Par Ilyass Chirac Poumie
Dans une correspondance adressée vendredi au ministre Paul Atanga Nji, le directoire du parti conteste les termes d’une lettre du Minat datée du 19 août. L’administration justifie sa position par le non-respect de l’obligation de déclaration préalable prévue par la loi du 19 décembre 1990 portant régime des réunions et manifestations publiques.
Le Mrc affirme avoir initialement déclaré une convention prévue le 29 novembre 2025 à son siège de Yaoundé. Deux jours avant sa tenue, le sous-préfet de Yaoundé IV avait interdit le rassemblement en invoquant des risques de troubles à l’ordre public. Les forces de sécurité avaient ensuite occupé les abords du siège du parti du 28 novembre au 1er décembre.
Face à cette interdiction, le directoire avait décidé d’organiser la convention par visioconférence le 21 décembre. La réunion avait adopté de nouveaux textes et élu un nouveau bureau. Ces décisions avaient été transmises au Minat et au gouverneur de la région du Centre par des correspondances datées du 5 janvier 2026.
Le parti estime qu’une réunion virtuelle ne peut être soumise aux mêmes formalités qu’un rassemblement physique. Il relève que la déclaration préalable doit être déposée auprès du sous-préfet territorialement compétent et demande sur quel territoire une visioconférence pourrait juridiquement être située.
Le Mrc reproche également au Minat de qualifier de « requête » une simple lettre de transmission de documents. Il souligne que la loi portant régime des partis politiques garantit la liberté de leurs activités et ne prévoit aucune intervention de l’administration dans leur fonctionnement interne.
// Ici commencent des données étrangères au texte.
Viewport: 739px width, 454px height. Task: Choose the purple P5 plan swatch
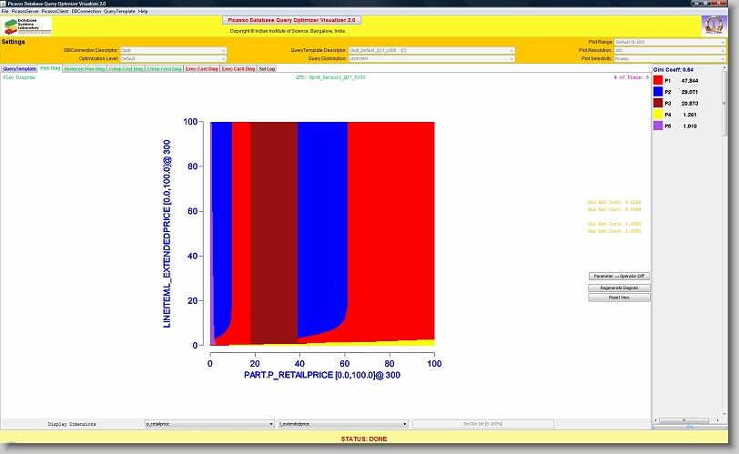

Le parti considère ainsi la correspondance du 19 août comme une atteinte à son autonomie et exhorte Paul Atanga Nji à respecter les dispositions de la loi du 19 décembre 1990 portant régime des partis politiques. Cette nouvelle confrontation prolonge le bras de fer entre le Minat et le Mrc autour de la reconnaissance de la direction et des textes issus de la convention de décembre 2025.